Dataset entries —
○ ○ ○ ○ ○ ○ ○
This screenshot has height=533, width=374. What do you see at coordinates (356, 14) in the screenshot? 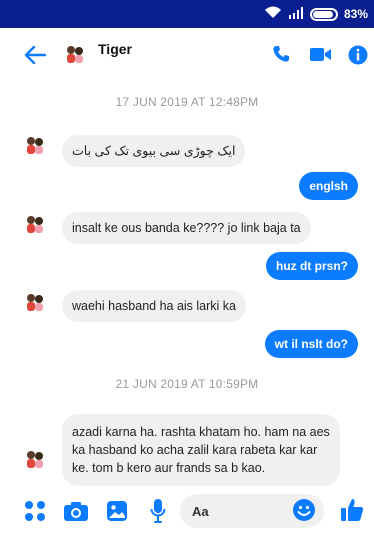
I see `battery-percent: 83%` at bounding box center [356, 14].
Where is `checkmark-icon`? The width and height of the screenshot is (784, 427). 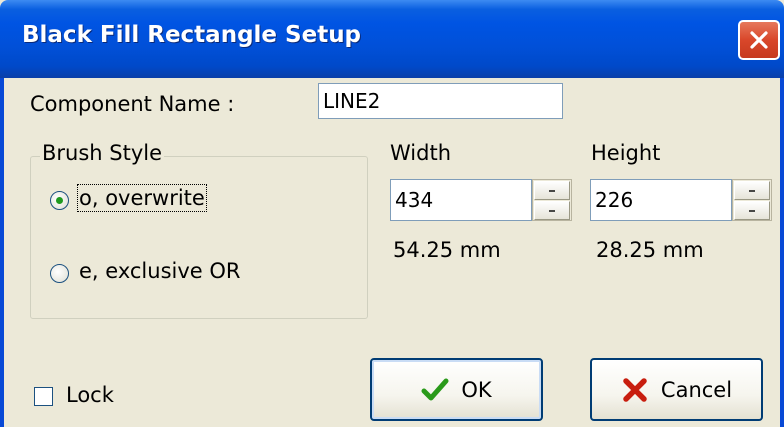
checkmark-icon is located at coordinates (435, 389).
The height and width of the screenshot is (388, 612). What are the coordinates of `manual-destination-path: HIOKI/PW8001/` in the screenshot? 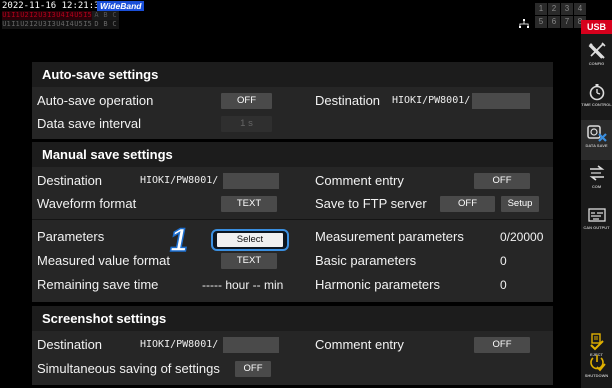 It's located at (180, 180).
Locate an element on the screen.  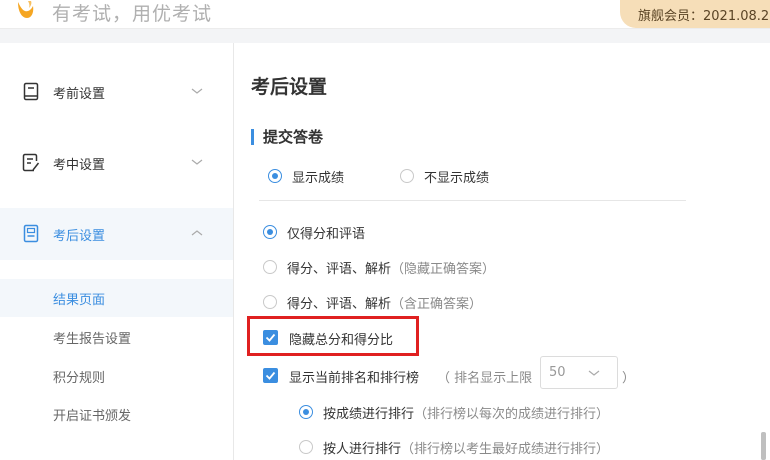
section-marker is located at coordinates (252, 137).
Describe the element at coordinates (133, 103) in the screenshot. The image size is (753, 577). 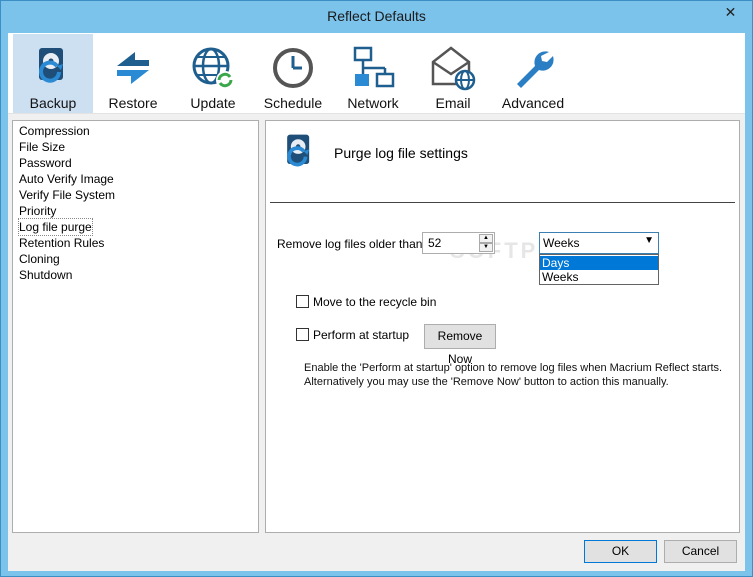
I see `toolbar-restore-label: Restore` at that location.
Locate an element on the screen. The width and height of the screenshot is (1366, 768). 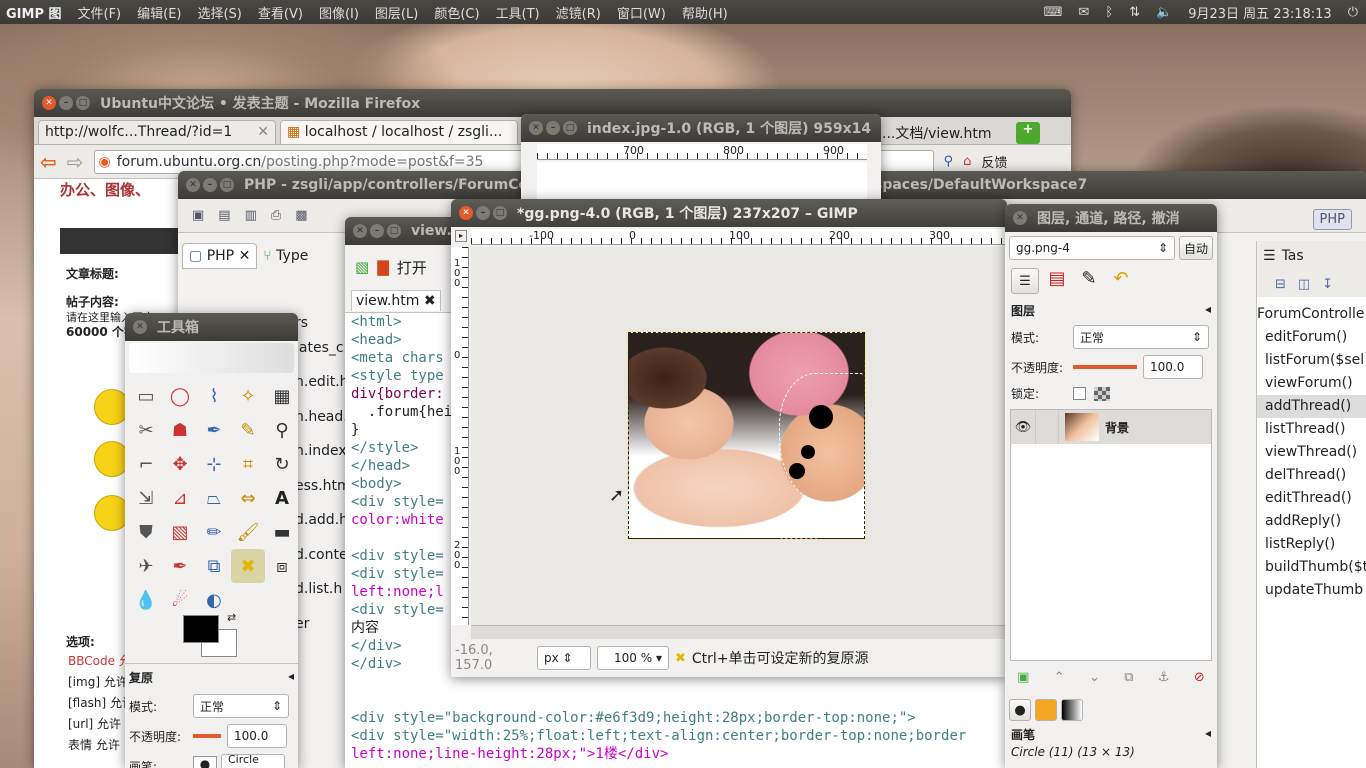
○ ○ ○ ○ ○ ○ ○
Work instruction —
Copy the data word for word from the first line through the line containing "checkmark-icon is located", with both of those lines included. Leave the pictures out of your answer.

Written response —
This screenshot has height=533, width=374. What do you see at coordinates (356, 14) in the screenshot? 
I see `battery-percent: 83%` at bounding box center [356, 14].
Where is `checkmark-icon`? The width and height of the screenshot is (784, 427). 
checkmark-icon is located at coordinates (435, 389).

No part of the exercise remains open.